## [Istruzioni di lavoro]
Formatta come lista JSON di stringhe le righe dell'elenco qui sotto, dalla riga con "Switch language to" fino alla riga con "Action: pos(173,387)" compresa. Metti una stringa per ogni riga e salta le righe vuote.

+-------+

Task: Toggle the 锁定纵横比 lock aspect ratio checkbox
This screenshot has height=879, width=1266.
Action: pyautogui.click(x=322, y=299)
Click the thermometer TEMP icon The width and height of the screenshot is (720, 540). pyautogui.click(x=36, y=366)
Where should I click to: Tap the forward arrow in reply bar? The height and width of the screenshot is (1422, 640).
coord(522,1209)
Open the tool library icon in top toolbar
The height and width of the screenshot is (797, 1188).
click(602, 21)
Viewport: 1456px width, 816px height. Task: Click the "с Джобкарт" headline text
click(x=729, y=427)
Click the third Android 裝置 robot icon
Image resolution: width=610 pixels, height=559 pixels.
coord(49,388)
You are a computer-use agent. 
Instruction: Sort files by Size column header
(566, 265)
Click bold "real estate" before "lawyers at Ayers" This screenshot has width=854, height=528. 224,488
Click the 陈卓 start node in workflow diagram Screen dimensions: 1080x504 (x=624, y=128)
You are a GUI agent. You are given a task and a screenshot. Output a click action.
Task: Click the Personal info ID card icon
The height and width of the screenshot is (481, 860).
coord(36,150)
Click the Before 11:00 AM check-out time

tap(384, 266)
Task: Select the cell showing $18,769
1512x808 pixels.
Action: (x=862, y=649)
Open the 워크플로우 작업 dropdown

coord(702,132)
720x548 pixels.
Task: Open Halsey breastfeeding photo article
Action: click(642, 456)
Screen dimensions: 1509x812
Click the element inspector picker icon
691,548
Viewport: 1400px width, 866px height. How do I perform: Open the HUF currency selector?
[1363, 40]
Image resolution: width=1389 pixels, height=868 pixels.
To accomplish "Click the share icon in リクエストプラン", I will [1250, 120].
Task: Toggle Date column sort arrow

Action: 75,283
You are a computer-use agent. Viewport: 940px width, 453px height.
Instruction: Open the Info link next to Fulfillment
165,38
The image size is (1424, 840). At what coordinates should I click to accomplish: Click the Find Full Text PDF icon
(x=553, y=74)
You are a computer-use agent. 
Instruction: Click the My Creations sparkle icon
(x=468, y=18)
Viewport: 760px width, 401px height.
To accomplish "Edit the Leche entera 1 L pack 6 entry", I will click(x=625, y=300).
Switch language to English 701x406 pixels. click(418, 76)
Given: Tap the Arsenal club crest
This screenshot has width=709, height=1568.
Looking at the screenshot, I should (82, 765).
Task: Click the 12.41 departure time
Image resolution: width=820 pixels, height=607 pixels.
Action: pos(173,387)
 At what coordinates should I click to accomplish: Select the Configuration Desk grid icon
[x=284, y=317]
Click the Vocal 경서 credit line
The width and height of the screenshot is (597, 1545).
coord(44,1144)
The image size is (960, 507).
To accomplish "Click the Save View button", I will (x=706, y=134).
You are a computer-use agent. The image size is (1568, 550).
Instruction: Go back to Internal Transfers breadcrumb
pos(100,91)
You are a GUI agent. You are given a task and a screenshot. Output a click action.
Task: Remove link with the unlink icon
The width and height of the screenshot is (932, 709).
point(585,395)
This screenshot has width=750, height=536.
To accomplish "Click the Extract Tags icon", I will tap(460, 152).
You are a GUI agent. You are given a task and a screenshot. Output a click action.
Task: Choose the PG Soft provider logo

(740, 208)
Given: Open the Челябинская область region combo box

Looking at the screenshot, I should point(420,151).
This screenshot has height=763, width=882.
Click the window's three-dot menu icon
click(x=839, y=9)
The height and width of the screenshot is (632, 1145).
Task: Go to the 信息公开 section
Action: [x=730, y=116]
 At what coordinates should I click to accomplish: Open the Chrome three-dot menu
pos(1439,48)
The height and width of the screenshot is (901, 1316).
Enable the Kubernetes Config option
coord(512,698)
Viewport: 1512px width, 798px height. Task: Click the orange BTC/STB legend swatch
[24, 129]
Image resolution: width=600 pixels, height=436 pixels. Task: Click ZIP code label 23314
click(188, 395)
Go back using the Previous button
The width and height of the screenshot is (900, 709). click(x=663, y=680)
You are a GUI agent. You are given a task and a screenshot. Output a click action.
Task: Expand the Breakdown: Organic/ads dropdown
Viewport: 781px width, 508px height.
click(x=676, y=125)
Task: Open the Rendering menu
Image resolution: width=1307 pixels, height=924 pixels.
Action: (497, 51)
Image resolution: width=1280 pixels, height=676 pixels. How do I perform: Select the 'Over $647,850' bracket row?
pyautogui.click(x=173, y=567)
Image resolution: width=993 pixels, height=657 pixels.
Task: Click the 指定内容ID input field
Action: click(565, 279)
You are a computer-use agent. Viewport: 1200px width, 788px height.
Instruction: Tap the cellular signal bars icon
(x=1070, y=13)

+-------+

## [Risposta scritta]
[
  "Switch language to English 701x406 pixels. click(418, 76)",
  "Given: Tap the Arsenal club crest",
  "This screenshot has width=709, height=1568.",
  "Looking at the screenshot, I should (82, 765).",
  "Task: Click the 12.41 departure time",
  "Image resolution: width=820 pixels, height=607 pixels.",
  "Action: pos(173,387)"
]